Zandile Mzazi is a slender woman, not the build I associate with sopranos, but what a sensational voice she has. The small audience was in rapture, and I was left pondering my prejudices about sopranos and opera. Her set seemed too short, but it left me, and maybe a few others, with a new perspective of opera.
The Elinor Speirs Quintet was unexpectedly ‘covidised’, in that pianist Brathew van Schalkwyk was in quarantine and unable to make the show. “It’s like losing the melody of the group,” Speirs said, but to the uninitiated and uninformed it made no difference to the energy or the performance of the rest of the band. With Speirs on violin, Brydon Bolton on bass, Jonno Sweetman on drums and Mark Fransman on tenor saxophone, the musical interplay was something to behold, particularly between Speirs and Fransman. The classically trained Speirs, feeling too constrained by the rigidity of classical music, has found her true home in improvisation and avant-garde jazz. Her bubbly and joyful personality fizzes and pops in exciting musical explorations. If ever she is performing at a venue near you, it’s worth making an effort to get there.
Kathleen Tagg, the fourth act of the festival, is a New York-based South Africa-born pianist. As with Speirs, who many years ago was her first paying student, Tagg has a classical background. If there is one single thing that defines her sound, it is the vast scope of her collaborations with leading musicians.
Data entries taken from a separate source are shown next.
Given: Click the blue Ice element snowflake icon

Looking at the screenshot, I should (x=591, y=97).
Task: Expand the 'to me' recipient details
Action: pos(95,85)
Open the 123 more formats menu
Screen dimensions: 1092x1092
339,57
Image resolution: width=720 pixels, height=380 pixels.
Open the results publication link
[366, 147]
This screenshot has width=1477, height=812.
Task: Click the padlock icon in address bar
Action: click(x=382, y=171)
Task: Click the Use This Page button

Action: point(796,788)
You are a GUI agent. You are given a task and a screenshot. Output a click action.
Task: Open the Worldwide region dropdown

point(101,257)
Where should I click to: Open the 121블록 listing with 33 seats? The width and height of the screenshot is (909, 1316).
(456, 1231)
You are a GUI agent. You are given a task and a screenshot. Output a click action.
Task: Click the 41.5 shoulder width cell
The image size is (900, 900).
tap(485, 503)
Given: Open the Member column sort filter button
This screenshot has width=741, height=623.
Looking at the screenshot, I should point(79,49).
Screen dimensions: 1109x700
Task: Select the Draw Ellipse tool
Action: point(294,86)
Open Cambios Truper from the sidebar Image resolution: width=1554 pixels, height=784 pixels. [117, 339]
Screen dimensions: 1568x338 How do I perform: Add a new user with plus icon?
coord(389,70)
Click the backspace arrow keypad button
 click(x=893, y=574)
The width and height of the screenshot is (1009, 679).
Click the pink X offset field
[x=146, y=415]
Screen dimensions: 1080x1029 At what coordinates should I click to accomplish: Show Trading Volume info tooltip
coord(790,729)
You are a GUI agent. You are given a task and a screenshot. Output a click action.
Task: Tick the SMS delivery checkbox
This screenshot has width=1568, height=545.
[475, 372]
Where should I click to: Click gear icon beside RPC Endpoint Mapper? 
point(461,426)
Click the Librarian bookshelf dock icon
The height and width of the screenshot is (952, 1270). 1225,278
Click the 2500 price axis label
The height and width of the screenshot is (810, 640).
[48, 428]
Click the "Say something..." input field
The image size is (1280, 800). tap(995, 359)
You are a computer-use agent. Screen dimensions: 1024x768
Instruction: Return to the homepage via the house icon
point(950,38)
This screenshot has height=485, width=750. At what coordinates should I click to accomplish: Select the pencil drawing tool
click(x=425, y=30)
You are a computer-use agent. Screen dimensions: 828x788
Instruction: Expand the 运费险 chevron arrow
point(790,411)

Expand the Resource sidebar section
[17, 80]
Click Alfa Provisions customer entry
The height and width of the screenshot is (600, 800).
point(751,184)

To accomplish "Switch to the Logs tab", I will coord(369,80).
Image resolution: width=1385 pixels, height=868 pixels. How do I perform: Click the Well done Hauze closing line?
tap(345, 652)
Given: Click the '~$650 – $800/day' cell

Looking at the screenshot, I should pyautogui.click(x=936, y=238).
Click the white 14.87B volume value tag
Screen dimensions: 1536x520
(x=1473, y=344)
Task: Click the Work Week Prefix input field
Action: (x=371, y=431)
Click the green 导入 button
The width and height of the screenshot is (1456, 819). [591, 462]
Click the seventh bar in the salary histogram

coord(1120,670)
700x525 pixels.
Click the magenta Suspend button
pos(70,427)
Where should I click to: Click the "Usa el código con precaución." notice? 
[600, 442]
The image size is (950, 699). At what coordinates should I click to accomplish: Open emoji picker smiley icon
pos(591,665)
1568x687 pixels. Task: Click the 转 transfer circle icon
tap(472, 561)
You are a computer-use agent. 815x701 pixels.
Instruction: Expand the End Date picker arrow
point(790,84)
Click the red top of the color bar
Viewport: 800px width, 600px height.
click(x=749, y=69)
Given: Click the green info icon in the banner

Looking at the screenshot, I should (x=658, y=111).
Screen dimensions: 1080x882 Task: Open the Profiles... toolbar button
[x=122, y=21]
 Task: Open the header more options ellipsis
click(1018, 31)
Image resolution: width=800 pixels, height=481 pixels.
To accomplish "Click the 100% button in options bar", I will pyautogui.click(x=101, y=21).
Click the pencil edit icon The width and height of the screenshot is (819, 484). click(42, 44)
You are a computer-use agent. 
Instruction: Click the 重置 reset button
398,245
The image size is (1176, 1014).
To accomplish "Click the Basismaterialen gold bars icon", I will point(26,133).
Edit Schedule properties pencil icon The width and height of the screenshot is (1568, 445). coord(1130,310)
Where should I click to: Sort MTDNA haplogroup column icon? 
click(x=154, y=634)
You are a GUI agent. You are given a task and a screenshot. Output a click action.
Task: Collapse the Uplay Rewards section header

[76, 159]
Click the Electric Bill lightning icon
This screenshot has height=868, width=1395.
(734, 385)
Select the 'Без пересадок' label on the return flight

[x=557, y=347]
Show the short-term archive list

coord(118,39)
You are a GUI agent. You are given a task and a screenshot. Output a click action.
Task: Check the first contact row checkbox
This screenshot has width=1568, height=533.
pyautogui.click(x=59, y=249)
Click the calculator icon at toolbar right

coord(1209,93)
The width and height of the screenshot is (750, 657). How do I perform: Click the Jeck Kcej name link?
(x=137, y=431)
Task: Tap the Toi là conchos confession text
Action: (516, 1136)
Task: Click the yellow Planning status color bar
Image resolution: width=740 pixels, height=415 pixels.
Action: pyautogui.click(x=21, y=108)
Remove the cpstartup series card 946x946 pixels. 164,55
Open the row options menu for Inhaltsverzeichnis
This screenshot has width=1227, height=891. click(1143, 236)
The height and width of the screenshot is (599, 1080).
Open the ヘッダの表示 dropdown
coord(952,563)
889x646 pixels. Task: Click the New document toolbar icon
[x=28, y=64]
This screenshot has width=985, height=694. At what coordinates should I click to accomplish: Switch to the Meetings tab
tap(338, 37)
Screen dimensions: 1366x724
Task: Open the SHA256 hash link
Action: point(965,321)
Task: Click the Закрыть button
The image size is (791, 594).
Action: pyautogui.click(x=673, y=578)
Her love of collaboration was evident on stage, not just because she said as much, but she called Elinor Speirs up for a duet, and a bit later, Shane Cooper – not to play his double bass but to play with an electronic gizmo to create strange soundscapes. Tagg’s musical explorations include using a cut-up cello bow that she wraps around the piano strings and draws back and forth. In short, she draws out sounds piano makers never designed the instrument to make.
Feya Faku’s set was, not surprisingly, dedicated to Andre Petersen. Back on stage after a two-year absence, Feya Faku’s 4tet – with Bokani Dyer on piano, Shane Cooper on bass and Ayanda Sikade on drums – set new standards of excellence and energy.
In the mid 2000s, Faku asked Andre Petersen to join his band. With Buddy Wells on sax, Kesivan Naidoo on drums and Chantal Willie on bass, this was, in Feya’s words, “one of the greatest quintets I’ve ever had”. It isn’t possible to compare a quintet with a quartet, but based on what was presented on Saturday night, this 4tet will live in the memory of the audience for a long time. They yelled and applauded long and loudly enough to get the tired musicians back onstage for an encore. Even the heavens applauded, by holding off with the threatened rain until we were back in our cars.
Grateful thanks to the Festival organiser and co-producer Aymeric Péguillan of Pegs Music Project – in association with Penny Lane Studios, Spier Wine Farm, Ian Burgess-Simpson Pianos and Fazioli – for the effort and organisation that goes into bringing this calibre of musicians to the stage.